Write the records below out again. Match them exactly.
************
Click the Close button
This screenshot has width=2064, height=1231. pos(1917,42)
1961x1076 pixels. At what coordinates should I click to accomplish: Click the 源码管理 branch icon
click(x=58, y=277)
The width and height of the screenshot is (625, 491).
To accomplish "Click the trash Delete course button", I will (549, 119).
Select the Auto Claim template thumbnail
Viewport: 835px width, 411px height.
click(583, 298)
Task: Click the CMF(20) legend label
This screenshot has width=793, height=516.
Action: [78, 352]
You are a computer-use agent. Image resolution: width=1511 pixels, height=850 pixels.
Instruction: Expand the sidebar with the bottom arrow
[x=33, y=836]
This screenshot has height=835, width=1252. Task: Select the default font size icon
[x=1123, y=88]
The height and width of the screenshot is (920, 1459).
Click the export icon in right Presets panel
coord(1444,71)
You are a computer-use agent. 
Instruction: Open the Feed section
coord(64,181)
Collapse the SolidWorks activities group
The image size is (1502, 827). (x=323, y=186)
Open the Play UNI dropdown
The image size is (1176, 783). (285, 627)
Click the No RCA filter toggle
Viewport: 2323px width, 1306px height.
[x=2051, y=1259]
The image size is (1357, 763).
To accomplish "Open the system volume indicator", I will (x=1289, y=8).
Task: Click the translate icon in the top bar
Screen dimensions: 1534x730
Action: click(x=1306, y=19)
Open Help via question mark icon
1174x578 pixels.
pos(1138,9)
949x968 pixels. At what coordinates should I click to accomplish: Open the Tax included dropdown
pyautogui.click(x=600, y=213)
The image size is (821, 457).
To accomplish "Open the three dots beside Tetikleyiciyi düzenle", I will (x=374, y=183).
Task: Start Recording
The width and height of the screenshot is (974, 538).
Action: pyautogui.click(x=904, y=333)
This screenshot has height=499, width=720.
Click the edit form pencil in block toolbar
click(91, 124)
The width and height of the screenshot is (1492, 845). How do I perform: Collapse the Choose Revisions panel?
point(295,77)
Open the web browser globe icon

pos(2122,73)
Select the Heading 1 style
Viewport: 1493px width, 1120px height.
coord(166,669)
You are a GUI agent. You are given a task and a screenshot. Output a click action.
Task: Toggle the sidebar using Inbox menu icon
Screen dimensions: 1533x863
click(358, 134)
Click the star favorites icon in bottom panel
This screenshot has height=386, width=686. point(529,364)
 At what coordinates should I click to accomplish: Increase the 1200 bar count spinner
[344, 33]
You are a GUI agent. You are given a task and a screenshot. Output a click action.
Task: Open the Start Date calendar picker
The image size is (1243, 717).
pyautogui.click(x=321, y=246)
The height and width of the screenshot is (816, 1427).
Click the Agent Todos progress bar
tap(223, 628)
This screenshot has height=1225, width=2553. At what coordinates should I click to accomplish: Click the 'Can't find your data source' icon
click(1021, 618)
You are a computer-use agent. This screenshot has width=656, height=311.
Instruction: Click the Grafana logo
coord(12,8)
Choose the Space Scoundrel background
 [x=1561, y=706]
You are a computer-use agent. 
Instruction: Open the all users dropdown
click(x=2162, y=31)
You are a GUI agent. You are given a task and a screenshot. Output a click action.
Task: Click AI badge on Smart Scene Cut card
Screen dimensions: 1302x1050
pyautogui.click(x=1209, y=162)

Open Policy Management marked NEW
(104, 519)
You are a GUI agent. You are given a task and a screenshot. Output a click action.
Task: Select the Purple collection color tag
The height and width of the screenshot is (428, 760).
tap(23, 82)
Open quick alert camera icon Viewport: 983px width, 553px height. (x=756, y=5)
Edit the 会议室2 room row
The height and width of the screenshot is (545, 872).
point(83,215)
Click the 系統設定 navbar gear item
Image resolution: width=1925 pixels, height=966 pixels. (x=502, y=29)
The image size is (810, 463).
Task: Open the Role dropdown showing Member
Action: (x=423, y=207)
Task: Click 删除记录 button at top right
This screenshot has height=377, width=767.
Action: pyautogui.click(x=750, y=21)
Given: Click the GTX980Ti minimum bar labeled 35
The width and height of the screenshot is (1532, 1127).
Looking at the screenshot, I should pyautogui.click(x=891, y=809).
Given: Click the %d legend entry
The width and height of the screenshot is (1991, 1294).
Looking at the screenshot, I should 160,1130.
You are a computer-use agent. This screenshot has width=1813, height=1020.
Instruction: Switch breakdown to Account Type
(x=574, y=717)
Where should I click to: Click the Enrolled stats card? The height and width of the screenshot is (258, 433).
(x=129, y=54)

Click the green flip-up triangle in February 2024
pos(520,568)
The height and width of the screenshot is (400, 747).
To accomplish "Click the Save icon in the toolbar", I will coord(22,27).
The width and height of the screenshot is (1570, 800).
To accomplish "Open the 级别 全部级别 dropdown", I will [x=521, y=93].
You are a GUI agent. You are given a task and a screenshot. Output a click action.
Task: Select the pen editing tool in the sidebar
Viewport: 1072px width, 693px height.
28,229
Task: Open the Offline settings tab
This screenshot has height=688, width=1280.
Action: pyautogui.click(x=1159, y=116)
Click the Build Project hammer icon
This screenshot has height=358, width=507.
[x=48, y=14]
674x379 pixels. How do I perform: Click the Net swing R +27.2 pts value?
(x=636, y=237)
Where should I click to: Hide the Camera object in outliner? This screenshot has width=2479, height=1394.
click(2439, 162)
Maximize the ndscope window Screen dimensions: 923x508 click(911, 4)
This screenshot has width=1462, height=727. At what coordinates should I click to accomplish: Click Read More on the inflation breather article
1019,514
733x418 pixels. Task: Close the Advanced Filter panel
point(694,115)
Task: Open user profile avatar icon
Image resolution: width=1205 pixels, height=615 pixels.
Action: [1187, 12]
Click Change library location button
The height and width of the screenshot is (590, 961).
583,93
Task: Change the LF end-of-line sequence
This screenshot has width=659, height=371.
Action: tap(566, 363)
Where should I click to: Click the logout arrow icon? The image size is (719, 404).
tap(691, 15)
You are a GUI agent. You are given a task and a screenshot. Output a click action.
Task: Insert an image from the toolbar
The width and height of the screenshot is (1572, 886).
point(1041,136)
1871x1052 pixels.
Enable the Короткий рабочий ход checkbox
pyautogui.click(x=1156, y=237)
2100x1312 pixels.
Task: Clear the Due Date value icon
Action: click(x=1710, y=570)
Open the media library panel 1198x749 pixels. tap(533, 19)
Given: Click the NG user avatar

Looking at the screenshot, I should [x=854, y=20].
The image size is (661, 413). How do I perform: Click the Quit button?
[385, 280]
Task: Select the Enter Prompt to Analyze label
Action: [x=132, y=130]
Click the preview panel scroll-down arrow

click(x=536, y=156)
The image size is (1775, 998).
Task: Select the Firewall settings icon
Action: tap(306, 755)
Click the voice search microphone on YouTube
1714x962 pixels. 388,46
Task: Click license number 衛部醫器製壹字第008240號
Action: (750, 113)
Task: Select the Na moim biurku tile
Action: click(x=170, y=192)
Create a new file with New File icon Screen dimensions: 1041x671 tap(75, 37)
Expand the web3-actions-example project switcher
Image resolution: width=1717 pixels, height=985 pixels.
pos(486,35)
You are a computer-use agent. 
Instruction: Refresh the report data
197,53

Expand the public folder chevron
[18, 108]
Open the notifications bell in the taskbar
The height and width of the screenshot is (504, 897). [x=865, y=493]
************
**Output:**
Click the Close button
This screenshot has width=2064, height=1231. pos(1917,42)
1961x1076 pixels. At what coordinates should I click to accomplish: Click the 源码管理 branch icon
click(x=58, y=277)
The width and height of the screenshot is (625, 491).
To accomplish "Click the trash Delete course button", I will (549, 119).
Select the Auto Claim template thumbnail
Viewport: 835px width, 411px height.
click(583, 298)
Task: Click the CMF(20) legend label
This screenshot has width=793, height=516.
Action: [78, 352]
You are a computer-use agent. Image resolution: width=1511 pixels, height=850 pixels.
Instruction: Expand the sidebar with the bottom arrow
[x=33, y=836]
This screenshot has height=835, width=1252. Task: Select the default font size icon
[x=1123, y=88]
The height and width of the screenshot is (920, 1459).
Click the export icon in right Presets panel
coord(1444,71)
You are a computer-use agent. 
Instruction: Open the Feed section
coord(64,181)
Collapse the SolidWorks activities group
The image size is (1502, 827). (x=323, y=186)
Open the Play UNI dropdown
The image size is (1176, 783). (285, 627)
Click the No RCA filter toggle
Viewport: 2323px width, 1306px height.
[x=2051, y=1259]
The image size is (1357, 763).
To accomplish "Open the system volume indicator", I will (x=1289, y=8).
Task: Click the translate icon in the top bar
Screen dimensions: 1534x730
Action: click(x=1306, y=19)
Open Help via question mark icon
1174x578 pixels.
pos(1138,9)
949x968 pixels. At what coordinates should I click to accomplish: Open the Tax included dropdown
pyautogui.click(x=600, y=213)
The image size is (821, 457).
To accomplish "Open the three dots beside Tetikleyiciyi düzenle", I will (x=374, y=183).
Task: Start Recording
The width and height of the screenshot is (974, 538).
Action: pyautogui.click(x=904, y=333)
This screenshot has height=499, width=720.
Click the edit form pencil in block toolbar
click(91, 124)
The width and height of the screenshot is (1492, 845). How do I perform: Collapse the Choose Revisions panel?
point(295,77)
Open the web browser globe icon

pos(2122,73)
Select the Heading 1 style
Viewport: 1493px width, 1120px height.
coord(166,669)
You are a GUI agent. You are given a task and a screenshot. Output a click action.
Task: Toggle the sidebar using Inbox menu icon
Screen dimensions: 1533x863
click(358, 134)
Click the star favorites icon in bottom panel
This screenshot has height=386, width=686. point(529,364)
 At what coordinates should I click to accomplish: Increase the 1200 bar count spinner
[344, 33]
You are a GUI agent. You are given a task and a screenshot. Output a click action.
Task: Open the Start Date calendar picker
The image size is (1243, 717).
pyautogui.click(x=321, y=246)
The height and width of the screenshot is (816, 1427).
Click the Agent Todos progress bar
tap(223, 628)
This screenshot has height=1225, width=2553. At what coordinates should I click to accomplish: Click the 'Can't find your data source' icon
click(1021, 618)
You are a computer-use agent. This screenshot has width=656, height=311.
Instruction: Click the Grafana logo
coord(12,8)
Choose the Space Scoundrel background
 [x=1561, y=706]
You are a computer-use agent. 
Instruction: Open the all users dropdown
click(x=2162, y=31)
You are a GUI agent. You are given a task and a screenshot. Output a click action.
Task: Click AI badge on Smart Scene Cut card
Screen dimensions: 1302x1050
pyautogui.click(x=1209, y=162)

Open Policy Management marked NEW
(104, 519)
You are a GUI agent. You are given a task and a screenshot. Output a click action.
Task: Select the Purple collection color tag
The height and width of the screenshot is (428, 760).
tap(23, 82)
Open quick alert camera icon Viewport: 983px width, 553px height. (x=756, y=5)
Edit the 会议室2 room row
The height and width of the screenshot is (545, 872).
point(83,215)
Click the 系統設定 navbar gear item
Image resolution: width=1925 pixels, height=966 pixels. (x=502, y=29)
The image size is (810, 463).
Task: Open the Role dropdown showing Member
Action: (x=423, y=207)
Task: Click 删除记录 button at top right
This screenshot has height=377, width=767.
Action: pyautogui.click(x=750, y=21)
Given: Click the GTX980Ti minimum bar labeled 35
The width and height of the screenshot is (1532, 1127).
Looking at the screenshot, I should pyautogui.click(x=891, y=809).
Given: Click the %d legend entry
The width and height of the screenshot is (1991, 1294).
Looking at the screenshot, I should 160,1130.
You are a computer-use agent. This screenshot has width=1813, height=1020.
Instruction: Switch breakdown to Account Type
(x=574, y=717)
Where should I click to: Click the Enrolled stats card? The height and width of the screenshot is (258, 433).
(x=129, y=54)

Click the green flip-up triangle in February 2024
pos(520,568)
The height and width of the screenshot is (400, 747).
To accomplish "Click the Save icon in the toolbar", I will coord(22,27).
The width and height of the screenshot is (1570, 800).
To accomplish "Open the 级别 全部级别 dropdown", I will [x=521, y=93].
You are a GUI agent. You are given a task and a screenshot. Output a click action.
Task: Select the pen editing tool in the sidebar
Viewport: 1072px width, 693px height.
28,229
Task: Open the Offline settings tab
This screenshot has height=688, width=1280.
Action: pyautogui.click(x=1159, y=116)
Click the Build Project hammer icon
This screenshot has height=358, width=507.
[x=48, y=14]
674x379 pixels. How do I perform: Click the Net swing R +27.2 pts value?
(x=636, y=237)
Where should I click to: Hide the Camera object in outliner? This screenshot has width=2479, height=1394.
click(2439, 162)
Maximize the ndscope window Screen dimensions: 923x508 click(911, 4)
This screenshot has width=1462, height=727. At what coordinates should I click to accomplish: Click Read More on the inflation breather article
1019,514
733x418 pixels. Task: Close the Advanced Filter panel
point(694,115)
Task: Open user profile avatar icon
Image resolution: width=1205 pixels, height=615 pixels.
Action: [1187, 12]
Click Change library location button
The height and width of the screenshot is (590, 961).
583,93
Task: Change the LF end-of-line sequence
This screenshot has width=659, height=371.
Action: tap(566, 363)
Where should I click to: Click the logout arrow icon? The image size is (719, 404).
tap(691, 15)
You are a GUI agent. You are given a task and a screenshot. Output a click action.
Task: Insert an image from the toolbar
The width and height of the screenshot is (1572, 886).
point(1041,136)
1871x1052 pixels.
Enable the Короткий рабочий ход checkbox
pyautogui.click(x=1156, y=237)
2100x1312 pixels.
Task: Clear the Due Date value icon
Action: click(x=1710, y=570)
Open the media library panel 1198x749 pixels. tap(533, 19)
Given: Click the NG user avatar

Looking at the screenshot, I should [x=854, y=20].
The image size is (661, 413). How do I perform: Click the Quit button?
[385, 280]
Task: Select the Enter Prompt to Analyze label
Action: [x=132, y=130]
Click the preview panel scroll-down arrow

click(x=536, y=156)
The image size is (1775, 998).
Task: Select the Firewall settings icon
Action: tap(306, 755)
Click the voice search microphone on YouTube
1714x962 pixels. 388,46
Task: Click license number 衛部醫器製壹字第008240號
Action: (750, 113)
Task: Select the Na moim biurku tile
Action: click(x=170, y=192)
Create a new file with New File icon Screen dimensions: 1041x671 tap(75, 37)
Expand the web3-actions-example project switcher
Image resolution: width=1717 pixels, height=985 pixels.
pos(486,35)
You are a computer-use agent. 
Instruction: Refresh the report data
197,53

Expand the public folder chevron
[18, 108]
Open the notifications bell in the taskbar
The height and width of the screenshot is (504, 897). [x=865, y=493]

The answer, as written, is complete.